こちらは「りょうけん座(猟犬座)」の方向約1450万光年先の矮小不規則銀河「NGC 5238」です。矮小銀河は天の川銀河と比べて規模が100分の1程度の小さな銀河で、数十億個ほどの恒星が集まってできています。そのなかでも星やガスが不規則に分布しているものは矮小不規則銀河と呼ばれています。

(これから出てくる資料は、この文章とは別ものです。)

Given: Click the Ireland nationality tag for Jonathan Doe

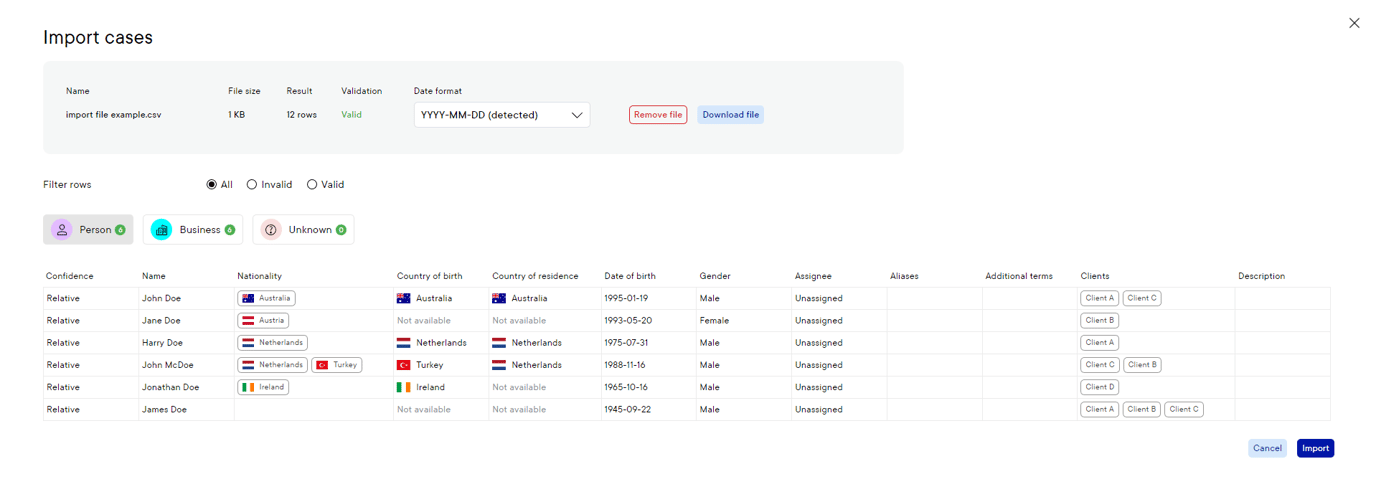Looking at the screenshot, I should point(263,387).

【▲ ハッブル宇宙望遠鏡(HST)の掃天観測用高性能カメラ(ACS)で撮影された矮小不規則銀河「NGC 5238」(Credit: ESA/Hubble & NASA, F. Annibali)】

この画像は「ハッブル宇宙望遠鏡(Hubble Space Telescope: HST)」の「掃天観測用高性能カメラ(ACS)」で取得したデータをもとに作成されました。画像を公開した欧州宇宙機関(ESA)によると、現在観測されているNGC 5238は別の銀河と遭遇してから10億年以内の姿だと考えられており、銀河どうしの重力を介した相互作用による歪みが見られるといいます。ところが、近くには歪みをもたらしそうな銀河が見当たらないことから、歪みの原因となったのはNGC 5238に飲み込まれた衛星銀河(伴銀河)だったという仮説が立てられています。


現在の宇宙に存在する大きな銀河やその集合体である銀河団といった天体は、星団や小さな銀河が合体を繰り返すことで初期の宇宙から長い時間をかけて形成されてきたと考えられています。矮小不規則銀河と小さな衛星銀河の合体は初期の宇宙で起きていたことと同様の出来事である可能性があり、NGC 5238は天体物理学におけるいくつかの基本的な予測を検証する上で役立つ可能性があるということです。


冒頭の画像は“ハッブル宇宙望遠鏡の今週の画像”として、ESAから2024年7月15日付で公開されています。